-- START OF THE RECORDS --

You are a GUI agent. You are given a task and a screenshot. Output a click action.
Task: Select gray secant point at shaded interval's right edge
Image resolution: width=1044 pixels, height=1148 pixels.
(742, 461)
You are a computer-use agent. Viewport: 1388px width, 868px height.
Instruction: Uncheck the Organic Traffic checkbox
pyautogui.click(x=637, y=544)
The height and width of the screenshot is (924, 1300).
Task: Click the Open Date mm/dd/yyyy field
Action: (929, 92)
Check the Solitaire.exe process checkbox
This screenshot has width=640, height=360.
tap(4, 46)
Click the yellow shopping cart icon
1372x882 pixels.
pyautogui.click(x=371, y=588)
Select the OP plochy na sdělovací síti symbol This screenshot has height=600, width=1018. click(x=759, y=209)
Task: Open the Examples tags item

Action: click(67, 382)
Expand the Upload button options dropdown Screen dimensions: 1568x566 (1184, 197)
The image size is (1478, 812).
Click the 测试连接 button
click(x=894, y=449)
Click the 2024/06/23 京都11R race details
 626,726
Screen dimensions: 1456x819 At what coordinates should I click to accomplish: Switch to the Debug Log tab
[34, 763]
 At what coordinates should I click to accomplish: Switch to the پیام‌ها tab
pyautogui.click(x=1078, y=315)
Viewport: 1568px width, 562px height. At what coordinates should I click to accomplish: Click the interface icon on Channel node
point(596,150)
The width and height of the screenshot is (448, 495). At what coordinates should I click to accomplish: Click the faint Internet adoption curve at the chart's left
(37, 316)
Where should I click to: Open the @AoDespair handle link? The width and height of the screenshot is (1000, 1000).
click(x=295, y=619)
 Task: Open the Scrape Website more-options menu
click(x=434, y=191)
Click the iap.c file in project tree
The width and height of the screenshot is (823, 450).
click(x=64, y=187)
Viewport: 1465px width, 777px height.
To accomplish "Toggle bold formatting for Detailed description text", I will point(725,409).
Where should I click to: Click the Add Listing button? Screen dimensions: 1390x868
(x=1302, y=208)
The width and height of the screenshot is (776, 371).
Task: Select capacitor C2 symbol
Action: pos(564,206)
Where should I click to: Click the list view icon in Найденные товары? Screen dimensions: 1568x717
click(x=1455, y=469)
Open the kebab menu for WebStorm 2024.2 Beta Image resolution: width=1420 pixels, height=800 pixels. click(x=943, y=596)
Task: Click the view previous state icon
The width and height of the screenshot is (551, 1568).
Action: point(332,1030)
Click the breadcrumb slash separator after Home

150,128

-- END OF THE RECORDS --

#### PROBLEM
Copy the entries above verbatim, from the line with "Task: Open the Scrape" through the end of the entries.

#### PROBLEM SOLUTION
 Task: Open the Scrape Website more-options menu
click(x=434, y=191)
Click the iap.c file in project tree
The width and height of the screenshot is (823, 450).
click(x=64, y=187)
Viewport: 1465px width, 777px height.
To accomplish "Toggle bold formatting for Detailed description text", I will point(725,409).
Where should I click to: Click the Add Listing button? Screen dimensions: 1390x868
(x=1302, y=208)
The width and height of the screenshot is (776, 371).
Task: Select capacitor C2 symbol
Action: pos(564,206)
Where should I click to: Click the list view icon in Найденные товары? Screen dimensions: 1568x717
click(x=1455, y=469)
Open the kebab menu for WebStorm 2024.2 Beta Image resolution: width=1420 pixels, height=800 pixels. click(x=943, y=596)
Task: Click the view previous state icon
The width and height of the screenshot is (551, 1568).
Action: point(332,1030)
Click the breadcrumb slash separator after Home

150,128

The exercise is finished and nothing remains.